Palimpsestes

Jean-Paul SARTRE (1905-1980) L’être et le néant p 630 631

Ainsi, nous devons conclure, contre Heidegger, que loin que la mort soit ma possibilité propre, elle est un fait contingent qui, en tant que tel, m’échappe par principe et ressortit originellement à ma facticité. Je ne saurais ni découvrir ma mort, ni l’attendre ni prendre une attitude envers elle, car elle est ce qui se révèle comme l’indécouvrable, ce qui désarme toutes les attentes, ce qui se glisse dans toutes les attitudes et particulièrement dans celles qu’on pendrait vis-à-vis d’elle, pour les transformer en conduites extériorisées et figées dont le sens est pour toujours confié à d’autres qu’à nous-mêmes. La mort est un pur fait, comme la naissance; elle vient à nous du dehors et elle nous transforme du dehors.

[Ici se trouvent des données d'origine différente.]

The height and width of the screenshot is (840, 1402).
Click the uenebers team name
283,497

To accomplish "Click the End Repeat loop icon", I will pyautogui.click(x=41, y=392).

La mort n’est aucunement structure ontologique de mon être, du moins en tant qu’il est pour soi c’est l’autre qui est mortel dans son être. Il n’y a aucune place pour la mort dans l’être-pour-soi; il ne peut ni l’attendre, ni la réaliser, ni se projeter vers elle; elle n’est aucunement le fondement de sa finitude et d’une façon générale, elle ne peut ni être fondée du dedans comme pro-jet de la liberté originelle, ni être reçue du dehors comme une qualité par le pour soi. Qu’est-elle donc? Rien d’autre qu’un certain aspect de la facticité et de l’être pour autrui, c’est-à-dire rien d’autre que du donné.